Task: Where in the data below does the word "agent" appear? Copy each line that holds it.

*** Listed records Section Begins ***

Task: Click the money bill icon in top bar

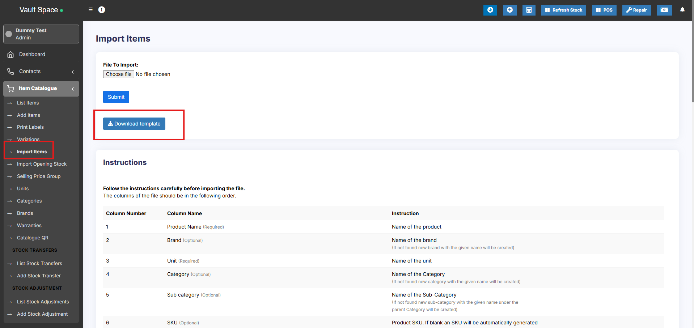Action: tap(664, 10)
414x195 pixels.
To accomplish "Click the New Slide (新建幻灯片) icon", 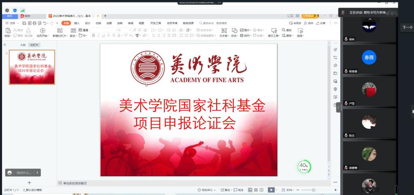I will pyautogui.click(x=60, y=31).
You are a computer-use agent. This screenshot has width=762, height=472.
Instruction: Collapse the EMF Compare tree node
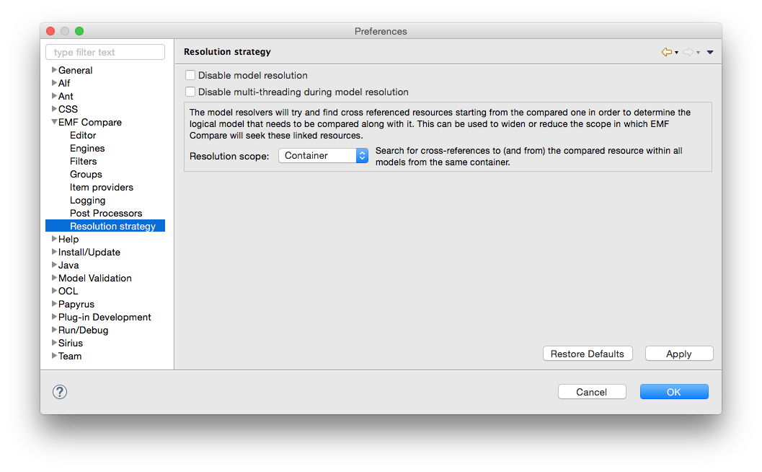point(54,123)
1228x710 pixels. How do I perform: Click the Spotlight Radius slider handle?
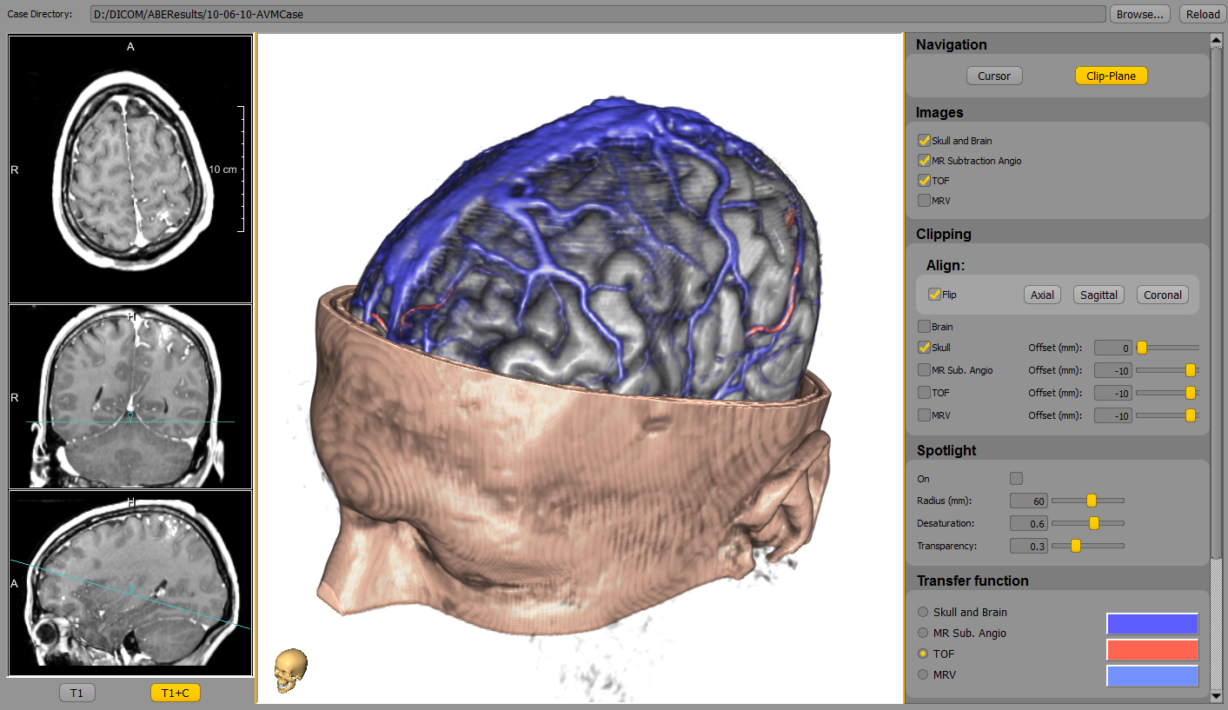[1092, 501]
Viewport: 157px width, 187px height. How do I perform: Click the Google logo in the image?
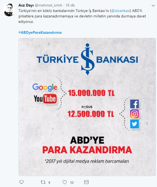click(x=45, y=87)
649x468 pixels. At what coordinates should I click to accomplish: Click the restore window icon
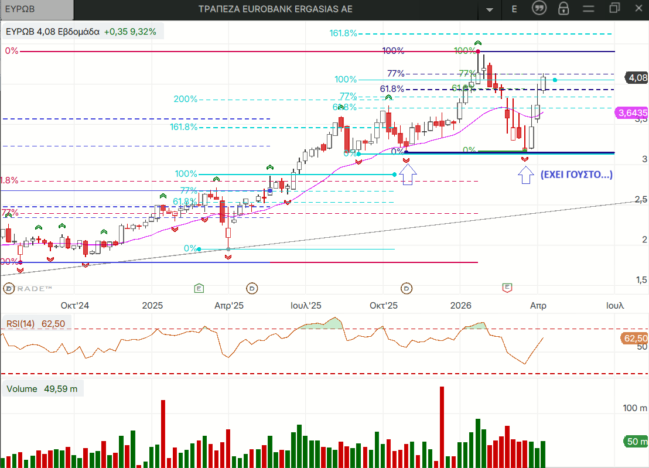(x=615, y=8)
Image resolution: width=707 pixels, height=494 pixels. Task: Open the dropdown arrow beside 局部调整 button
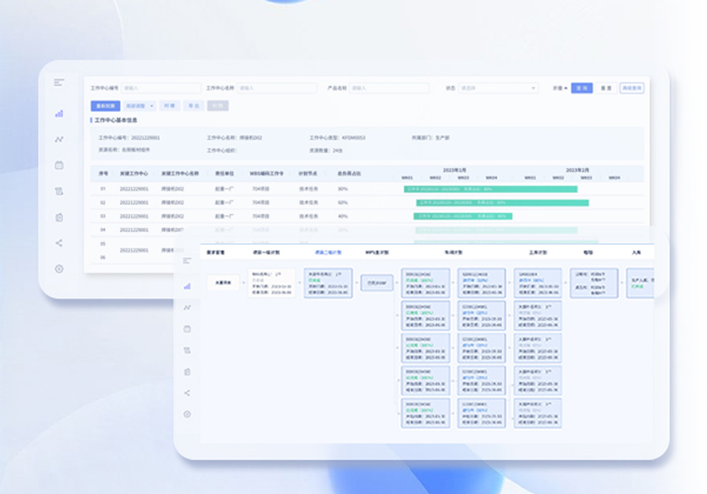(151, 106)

*** Listed records Section Ends ***
*** Listed records Section Begins ***

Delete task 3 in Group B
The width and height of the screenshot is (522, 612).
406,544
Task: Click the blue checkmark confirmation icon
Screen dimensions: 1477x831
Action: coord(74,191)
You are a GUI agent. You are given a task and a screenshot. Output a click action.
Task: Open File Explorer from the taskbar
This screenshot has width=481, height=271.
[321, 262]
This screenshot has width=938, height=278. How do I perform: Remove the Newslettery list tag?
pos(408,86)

*** Listed records Section Ends ***

Task solution:
You are a computer-use agent. This screenshot has width=762, height=472.
You are a GUI agent. You are given a task and a screenshot. Output a click action.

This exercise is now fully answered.